Texte fourni:
^^^^^^^^
Accueil 5 A la une 5 9e conférence des stages

9e conférence des stages

Publié le 2 février 2024
9e conférence des stages
Partager l'article avec votre réseau

9e conférence nationale des stages et autres actions de professionnalisation

L’impact des grandes transitions sur la professionnalisation des étudiants

 

Ce mardi 30 janvier 2024 se tenait à l’Académie du Climat, Paris, la 9e conférence nationale des stages et autres actions de professionnalisation, organisée par l’Association des Villes Universitaires de France (AVUF) avec la Conférence des grandes écoles (CGE), la Conférence des Directeurs des Ecoles Françaises d’Ingénieurs (CDEFI) et France Universités, en partenariat avec Universités & Territoires. 130 acteurs de l’insertion professionnelle, ainsi que de nombreux intervenants, étaient réunis pour échanger autour du thème de cette nouvelle édition : l’impact des grandes transitions sur la professionnalisation des étudiants.

Marie-Christine LEMARDELEY, adjointe à la maire de Paris en charge de l’Enseignement supérieur, de la recherche et de la vie étudiante, a introduit cette journée avec un constat : « On assiste aujourd’hui à un déplacement des jeunes diplômés vers les métiers et secteurs dits de rupture » et de poursuivre : 

« l’ESR doit s’en saisir et inclure l’initiation aux questions d’urgence climatique afin de permettre à tous de bâtir des compétences pour innover dans les métiers à impact ».

Pierre LAMBLIN, directeur de l’Observatoire de l’APEC sur l’impact des transitions et nouvelles compétences, interrogeait les nouvelles trajectoires professionnelles induites par les grandes transitions. Il a rappelé que, malgré la conjoncture actuelle, compliquée et incertaine, et la faible croissance économique Française en 2023 qui devrait se poursuivre en 2024, le recrutement des cadres se maintient, mieux, il évolue.

En effet, les entreprises se réinventent dans leurs pratiques de recrutement, de management et de fidélisation des cadres jeunes diplômés, lesquels réclament de meilleures conditions de travail et, depuis la crise du covid, un équilibre vie personnelle / vie professionnelle plus concret.

Si de nouvelles compétences sont très recherchées, notamment dans le secteur du numérique avec l’essor de la réalité virtuelle et de l’intelligence artificielle, Pierre Lamblin préfère parler d’« une évolution des métiers plutôt que la création de nouveaux ».

A l’image de la transformation numérique opérée dans les années 2000 en France, la plupart des métiers cadres vont désormais être amenés à se transformer sous l’impact de la transition écologique. Selon le baromètre 2023 des métiers cadres publié par l’APEC, seuls 15 sur 450 concernaient la transition écologique mais, pour Pierre Lamblin, pas un seul ne va échapper à cette mutation. On parle alors de « verdissement » des métiers.

La première table ronde de la matinée était consacrée au regard des étudiants et animée par Isabelle SCHÖNINGER (CDEFI) et Virginie SEMENT (France Universités).
^^^^^^^^
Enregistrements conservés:
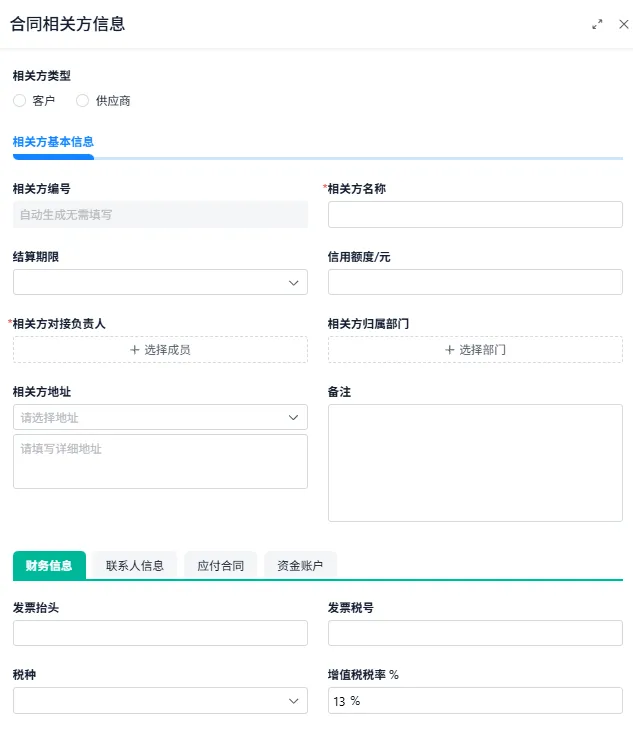
Task: Open the 应付合同 tab
Action: [220, 565]
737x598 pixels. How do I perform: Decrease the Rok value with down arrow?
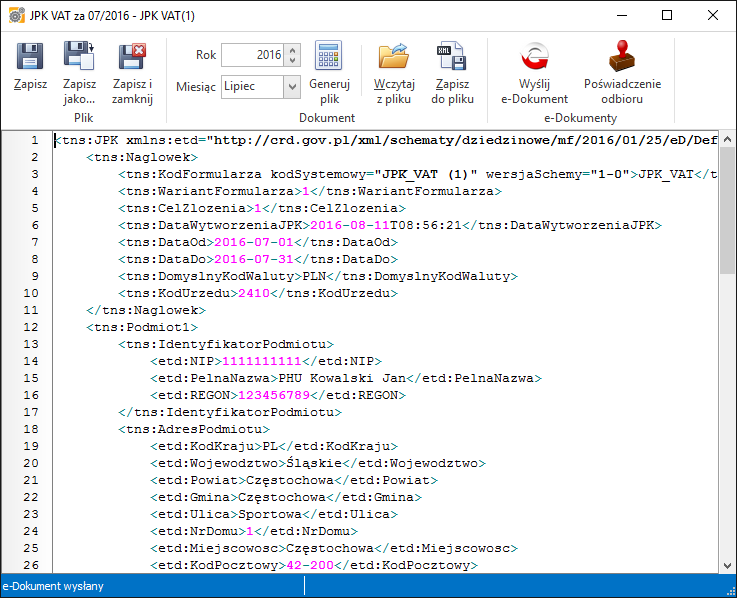(291, 60)
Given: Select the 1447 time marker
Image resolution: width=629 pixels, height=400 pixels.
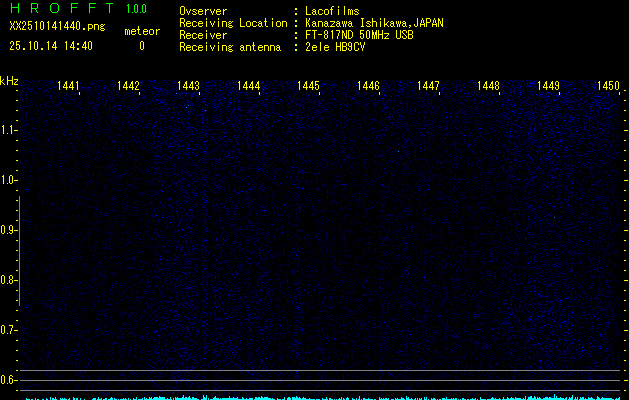Looking at the screenshot, I should [x=428, y=87].
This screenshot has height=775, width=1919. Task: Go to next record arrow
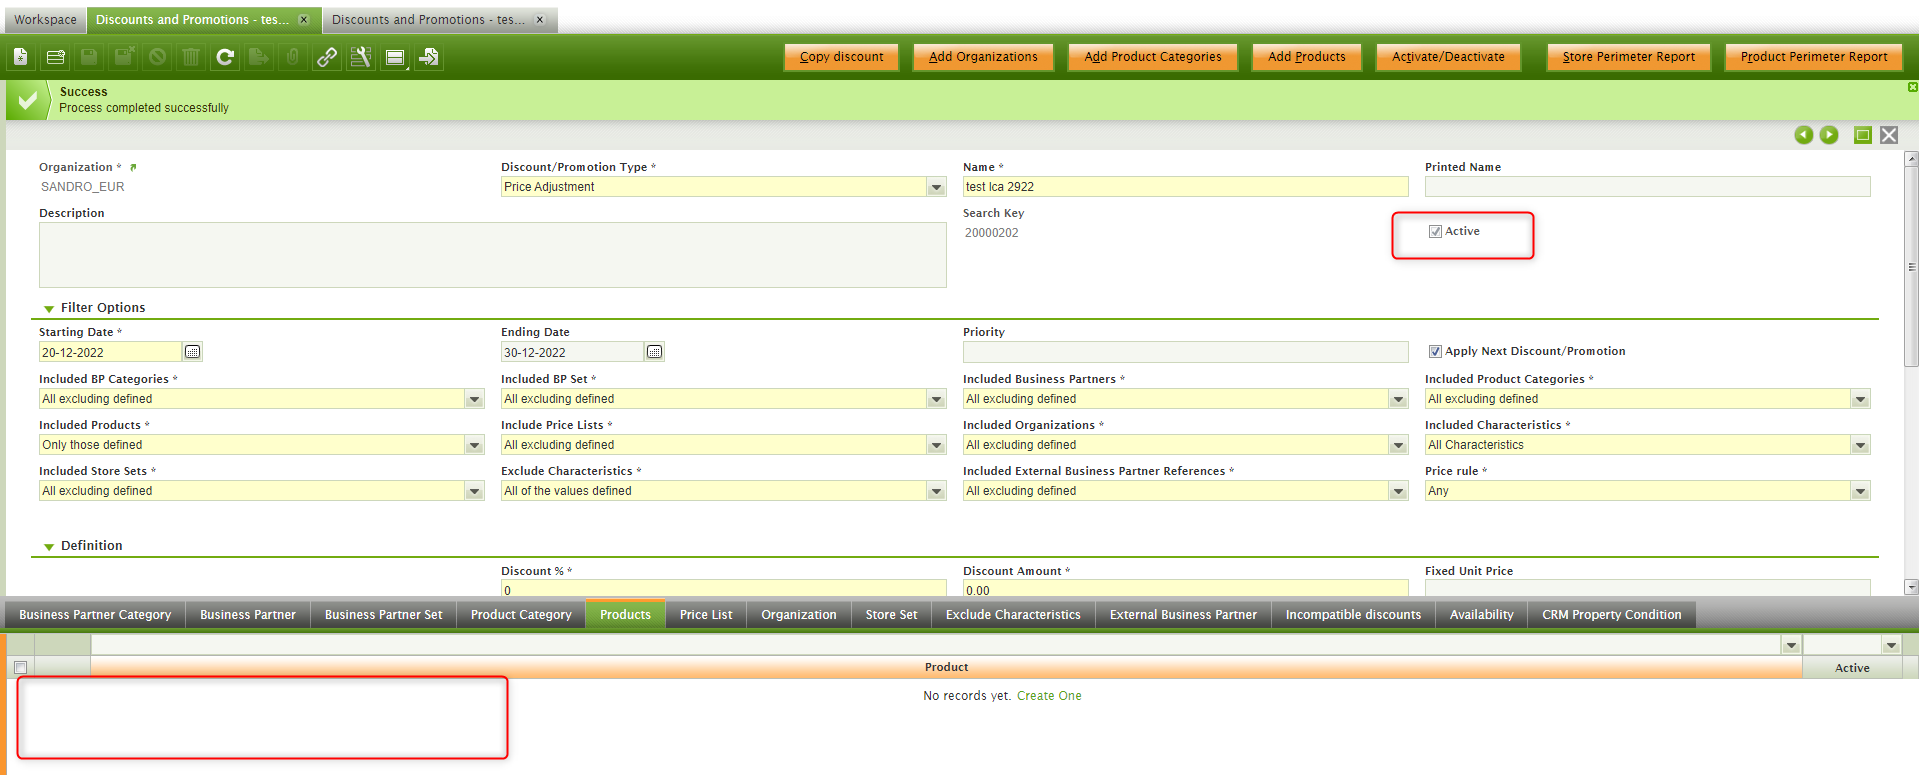point(1829,135)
^^^^^^^^
Travail demandé: Mettez à jour le passage du compte rendu de la conférence des stages qui va de « A l’image de » jusqu'à « SEMENT (France Universités). » inclus. Réécrivez-le en remplaçant « baromètre » par « classement ».

Résultat attendu:
A l’image de la transformation numérique opérée dans les années 2000 en France, la plupart des métiers cadres vont désormais être amenés à se transformer sous l’impact de la transition écologique. Selon le classement 2023 des métiers cadres publié par l’APEC, seuls 15 sur 450 concernaient la transition écologique mais, pour Pierre Lamblin, pas un seul ne va échapper à cette mutation. On parle alors de « verdissement » des métiers.

La première table ronde de la matinée était consacrée au regard des étudiants et animée par Isabelle SCHÖNINGER (CDEFI) et Virginie SEMENT (France Universités).